Gjurmime albanologjike (Albanological reconnaissance) is a scientific magazine published by the Albanological Institute of Pristina, in Kosovo. The first issue came out in 1962 and since then has been a major contributor to all albanology fields study. The contributors come from Kosovo, Albania, other Albanian populated areas in the Balkans, as well as some Arbëreshë.

Since 1970 it has been split into three components: History Sciences, Philological Sciences, and Folklore and Ethnology.

History 
The magazine started as a scientific bulletin of the Albanology Cathedre, part of the Faculty of Philosophy of the University of Prishtina. Its editor-in-chief was Idriz Ajeti.

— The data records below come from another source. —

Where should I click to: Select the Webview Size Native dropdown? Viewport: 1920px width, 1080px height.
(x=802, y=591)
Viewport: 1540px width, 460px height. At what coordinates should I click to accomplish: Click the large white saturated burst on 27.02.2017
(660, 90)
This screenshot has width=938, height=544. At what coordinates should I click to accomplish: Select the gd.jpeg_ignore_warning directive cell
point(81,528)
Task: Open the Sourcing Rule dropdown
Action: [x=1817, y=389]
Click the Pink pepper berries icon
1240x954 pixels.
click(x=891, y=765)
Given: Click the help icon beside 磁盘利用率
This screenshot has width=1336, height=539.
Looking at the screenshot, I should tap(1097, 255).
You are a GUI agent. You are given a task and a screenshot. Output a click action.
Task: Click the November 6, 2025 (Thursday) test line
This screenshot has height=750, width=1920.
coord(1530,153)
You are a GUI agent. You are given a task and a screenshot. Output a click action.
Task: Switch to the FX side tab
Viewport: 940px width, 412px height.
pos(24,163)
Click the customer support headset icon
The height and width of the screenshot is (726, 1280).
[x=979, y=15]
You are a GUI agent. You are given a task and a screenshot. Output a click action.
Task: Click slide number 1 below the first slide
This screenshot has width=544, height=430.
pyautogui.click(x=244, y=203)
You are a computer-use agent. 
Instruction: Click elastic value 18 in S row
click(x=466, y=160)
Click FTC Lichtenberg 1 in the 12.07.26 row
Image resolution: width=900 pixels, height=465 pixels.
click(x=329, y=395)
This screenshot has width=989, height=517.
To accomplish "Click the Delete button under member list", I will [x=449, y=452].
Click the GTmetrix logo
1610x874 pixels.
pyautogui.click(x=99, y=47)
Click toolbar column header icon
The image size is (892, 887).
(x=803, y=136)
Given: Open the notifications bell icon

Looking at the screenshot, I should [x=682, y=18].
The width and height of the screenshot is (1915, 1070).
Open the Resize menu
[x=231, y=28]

Initially, it was structured as a yearly collection of articles and studies. One volume was published in 1962, followed by 1965, and 1966. The Albanological Institute of Pristina was reconstructed in 1967, and took over the magazine starting from 1968. At the time, Gjurmime Albanologjike came out as a semi-annual. In 1971, with the establishment of additional branches and disciplines inside the institute, the magazine split in three series: the History Sciences series with Ali Hadri as editor, the Philological Science series led by Idriz Ajeti, and the Folklore and Ethnology series led by Anton Çeta. The series continued to be published as yearly volumes.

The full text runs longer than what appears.